The five "were cut and butchered with a kitchen knife," said Chief of Department Philip Banks III, the New York Police Department's highest-ranking uniformed member.
The victims died of stab wounds to their necks and torsos, and Chen has implicated himself in the killings, Banks said.
"It's a scene you'll never forget," he said.
Chen had been staying with the family on the first floor of the two-story brick house for about a week.
He was unemployed after being fired from a string of restaurant jobs he held for just a few weeks at a time, according to neighbors and relatives in the working-class neighborhood dominated by a large community of immigrants from China.
Almost a decade after coming to the United States as a teenager, he still was fluent only in Mandarin Chinese, Banks said.
"He was bouncing around," said Banks.
Chen apparently was jealous of fellow immigrants' successes in America.
"He made a very soft comment that since he came to this country, everybody seems to be doing better than him," Banks said.
The children's father, his cousin, was not home late Saturday evening; he was working at a Long Island restaurant, one neighbor said.
The mother tried to call him because she was alarmed about Chen's "suspicious" behavior earlier in the evening, Banks said.

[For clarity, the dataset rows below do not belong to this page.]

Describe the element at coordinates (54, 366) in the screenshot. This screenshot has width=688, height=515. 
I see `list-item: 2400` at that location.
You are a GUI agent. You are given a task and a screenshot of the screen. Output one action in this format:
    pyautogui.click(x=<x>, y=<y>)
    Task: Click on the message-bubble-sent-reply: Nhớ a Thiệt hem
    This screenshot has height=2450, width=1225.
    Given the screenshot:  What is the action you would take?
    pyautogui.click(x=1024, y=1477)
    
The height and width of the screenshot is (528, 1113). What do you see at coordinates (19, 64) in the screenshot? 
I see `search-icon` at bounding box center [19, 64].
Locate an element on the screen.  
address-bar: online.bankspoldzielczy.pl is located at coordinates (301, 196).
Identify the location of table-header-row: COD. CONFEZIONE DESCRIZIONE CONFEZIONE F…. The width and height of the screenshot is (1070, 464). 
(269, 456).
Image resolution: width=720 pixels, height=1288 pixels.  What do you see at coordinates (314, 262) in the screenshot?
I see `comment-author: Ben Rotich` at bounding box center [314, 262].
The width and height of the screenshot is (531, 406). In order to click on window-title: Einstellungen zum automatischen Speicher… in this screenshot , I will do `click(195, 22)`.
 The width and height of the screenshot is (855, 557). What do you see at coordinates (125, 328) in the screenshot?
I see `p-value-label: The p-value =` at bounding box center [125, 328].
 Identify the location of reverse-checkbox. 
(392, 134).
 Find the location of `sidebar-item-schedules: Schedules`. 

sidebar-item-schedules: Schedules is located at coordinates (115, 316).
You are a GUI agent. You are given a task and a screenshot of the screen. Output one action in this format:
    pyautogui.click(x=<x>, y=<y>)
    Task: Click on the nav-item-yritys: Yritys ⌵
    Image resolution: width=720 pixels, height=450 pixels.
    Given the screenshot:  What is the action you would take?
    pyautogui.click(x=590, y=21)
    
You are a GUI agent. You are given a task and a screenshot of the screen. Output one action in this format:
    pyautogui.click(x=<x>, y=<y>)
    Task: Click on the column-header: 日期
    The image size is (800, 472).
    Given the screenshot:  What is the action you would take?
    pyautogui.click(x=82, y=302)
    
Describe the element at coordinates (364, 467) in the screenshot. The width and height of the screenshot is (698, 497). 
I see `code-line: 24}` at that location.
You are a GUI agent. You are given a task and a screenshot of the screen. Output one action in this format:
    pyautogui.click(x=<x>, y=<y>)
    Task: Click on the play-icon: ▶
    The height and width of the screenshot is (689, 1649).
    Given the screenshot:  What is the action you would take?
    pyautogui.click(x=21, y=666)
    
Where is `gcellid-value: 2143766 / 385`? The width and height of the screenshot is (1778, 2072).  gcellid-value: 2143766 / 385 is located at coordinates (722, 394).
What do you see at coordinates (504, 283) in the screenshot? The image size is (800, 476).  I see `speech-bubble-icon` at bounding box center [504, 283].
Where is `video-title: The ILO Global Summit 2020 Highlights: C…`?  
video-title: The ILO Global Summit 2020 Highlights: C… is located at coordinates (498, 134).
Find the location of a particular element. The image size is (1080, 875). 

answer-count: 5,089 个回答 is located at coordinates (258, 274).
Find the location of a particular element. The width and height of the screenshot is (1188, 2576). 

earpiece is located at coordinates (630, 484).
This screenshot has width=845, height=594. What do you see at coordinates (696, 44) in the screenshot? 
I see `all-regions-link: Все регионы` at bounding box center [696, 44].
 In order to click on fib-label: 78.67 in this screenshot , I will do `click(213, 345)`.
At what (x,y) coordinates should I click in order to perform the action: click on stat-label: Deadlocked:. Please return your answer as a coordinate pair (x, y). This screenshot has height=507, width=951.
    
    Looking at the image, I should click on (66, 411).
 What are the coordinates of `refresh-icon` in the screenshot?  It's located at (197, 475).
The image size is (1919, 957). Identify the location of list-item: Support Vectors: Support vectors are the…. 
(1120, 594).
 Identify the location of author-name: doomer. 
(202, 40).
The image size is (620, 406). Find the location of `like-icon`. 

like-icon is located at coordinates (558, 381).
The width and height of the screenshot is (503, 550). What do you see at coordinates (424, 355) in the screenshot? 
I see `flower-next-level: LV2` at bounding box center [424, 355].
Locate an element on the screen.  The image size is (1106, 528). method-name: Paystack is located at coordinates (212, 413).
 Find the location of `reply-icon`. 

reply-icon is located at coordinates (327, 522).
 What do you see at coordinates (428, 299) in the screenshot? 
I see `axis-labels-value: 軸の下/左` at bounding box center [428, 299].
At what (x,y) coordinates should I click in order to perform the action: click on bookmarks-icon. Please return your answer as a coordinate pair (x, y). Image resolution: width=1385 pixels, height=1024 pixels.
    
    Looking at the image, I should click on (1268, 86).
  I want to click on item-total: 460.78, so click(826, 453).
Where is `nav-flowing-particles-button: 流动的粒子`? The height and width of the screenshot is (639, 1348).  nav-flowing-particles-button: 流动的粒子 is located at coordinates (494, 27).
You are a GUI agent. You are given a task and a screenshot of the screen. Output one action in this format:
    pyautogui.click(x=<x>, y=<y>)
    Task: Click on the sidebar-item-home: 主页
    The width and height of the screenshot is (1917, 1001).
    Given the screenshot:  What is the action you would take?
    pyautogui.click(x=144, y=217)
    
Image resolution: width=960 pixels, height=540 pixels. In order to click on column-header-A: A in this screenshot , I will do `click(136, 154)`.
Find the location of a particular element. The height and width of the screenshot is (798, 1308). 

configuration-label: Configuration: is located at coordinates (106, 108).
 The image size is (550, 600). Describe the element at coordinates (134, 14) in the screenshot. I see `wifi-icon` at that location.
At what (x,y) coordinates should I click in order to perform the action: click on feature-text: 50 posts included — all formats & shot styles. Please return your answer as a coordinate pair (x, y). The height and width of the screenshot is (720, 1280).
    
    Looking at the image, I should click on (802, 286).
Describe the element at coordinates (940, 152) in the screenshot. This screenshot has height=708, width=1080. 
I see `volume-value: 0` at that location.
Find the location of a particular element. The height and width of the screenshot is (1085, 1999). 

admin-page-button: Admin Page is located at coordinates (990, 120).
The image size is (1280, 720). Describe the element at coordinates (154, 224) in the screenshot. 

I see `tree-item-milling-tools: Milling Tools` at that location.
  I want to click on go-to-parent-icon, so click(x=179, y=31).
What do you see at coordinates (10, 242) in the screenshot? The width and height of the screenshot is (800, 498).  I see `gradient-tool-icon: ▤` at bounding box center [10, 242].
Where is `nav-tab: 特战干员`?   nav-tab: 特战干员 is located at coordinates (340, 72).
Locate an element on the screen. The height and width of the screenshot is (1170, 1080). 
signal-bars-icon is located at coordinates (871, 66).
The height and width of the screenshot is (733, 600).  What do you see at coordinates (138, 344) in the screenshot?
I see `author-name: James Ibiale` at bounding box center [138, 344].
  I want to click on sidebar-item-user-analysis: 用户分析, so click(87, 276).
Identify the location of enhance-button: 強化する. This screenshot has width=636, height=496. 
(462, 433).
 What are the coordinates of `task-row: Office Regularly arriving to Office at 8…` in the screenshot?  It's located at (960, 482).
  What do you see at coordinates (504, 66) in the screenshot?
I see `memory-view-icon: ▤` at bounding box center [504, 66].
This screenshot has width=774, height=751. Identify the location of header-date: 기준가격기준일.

When she couldn't reach her husband, Li called her mother-in-law in China, who also could not immediately reach her son. The mother-in-law then reached out to her daughter in the same Brooklyn neighborhood, Banks said.
The sister-in-law and her husband went to the house at about 11 p.m. and kept banging on the door till someone answered, police said.
It was Chen, "and they see that he's covered with blood," Banks said. "They don't know who this person is."
The couple fled, called 911, and detectives investigating another matter nearby responded quickly, Banks said.
Yuan Gao, a cousin of the mother, came by the house Sunday and stood on the tree-lined street with well-tended row houses, half a block from the neighborhood thoroughfare, its open air markets, Chinese restaurants and shops bustling with Sunday morning shoppers. Many walked over to the house, milling around and discussing the most horrible crime they could remember.
But almost none spoke English, and the few who did remained tight-lipped.
Some said that at Chen's last temporary home, days before the killings, late-night arguments were loud enough to be heard outside.
Gao said he had moved to the area recently and was staying with whoever would take him for brief periods of time.
Bob Madden, who lives a block away, was walking his dog on Saturday night when he saw the young man being taken away in a police cruiser.
"He was barefoot, wearing dungarees, and he was staring, he was expressionless," Madden said.
The suspect was in custody Sunday, but is still awaiting arraignment. It was unclear whether he had an attorney.
Banks said Chen had at first resisted arrest and, while being processed, assaulted a police officer.
Neighbor May Chan told the Daily News it was "heartbreaking" to learn of the deaths of children she often saw running around and playing.
"They run around by my garage playing. They run up and down screaming," Chan said.
"The father was freaking out," she said. "He just came home from work and saw the police and they told him. He was hysterical."